__WHAT IS EXPECTED__.
Look through the records below for the line with "You are a GUI". Return that line and each one after it up to and including the line with "Screen dimensions: 1214x651", exactly.

__DATA LISTING__.
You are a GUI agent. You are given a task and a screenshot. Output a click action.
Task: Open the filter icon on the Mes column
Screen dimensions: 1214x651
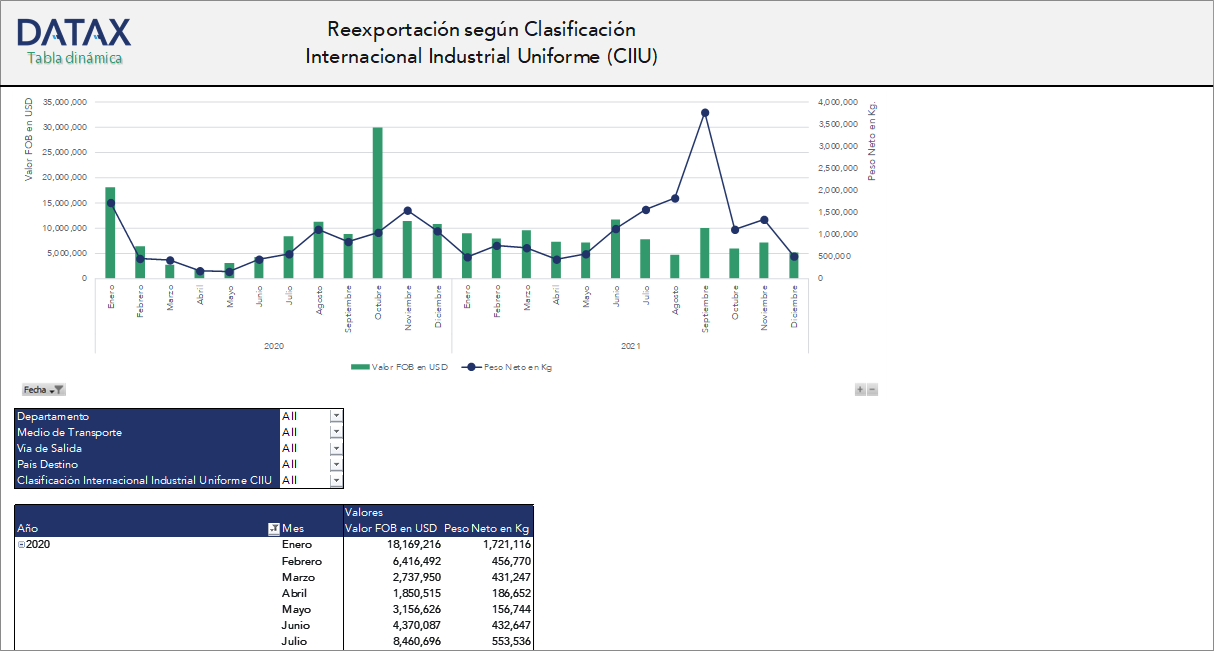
==
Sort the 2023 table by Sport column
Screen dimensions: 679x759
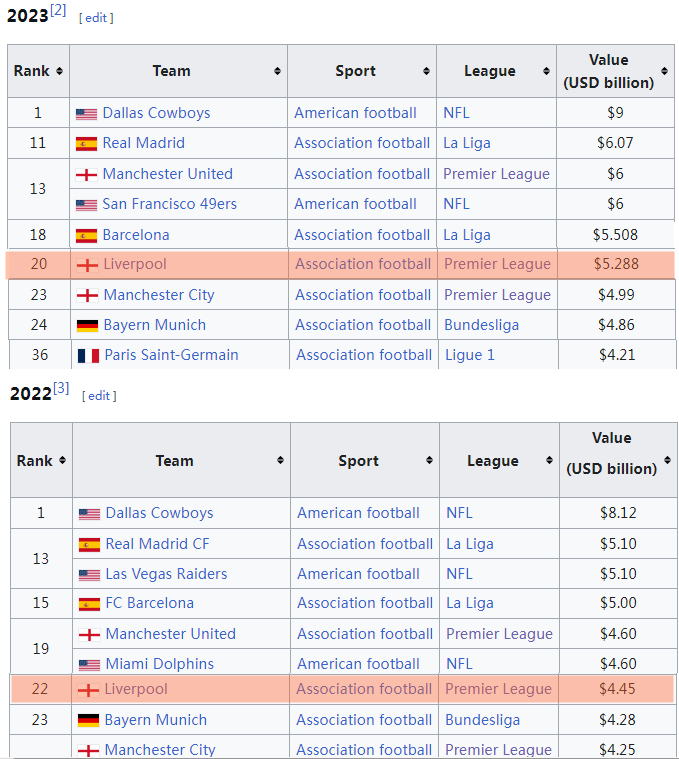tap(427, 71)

__RESPONSE BOX__.
You are a GUI agent. You are given a task and a screenshot. Output a click action.
Task: Open the filter icon on the Mes column
Screen dimensions: 1214x651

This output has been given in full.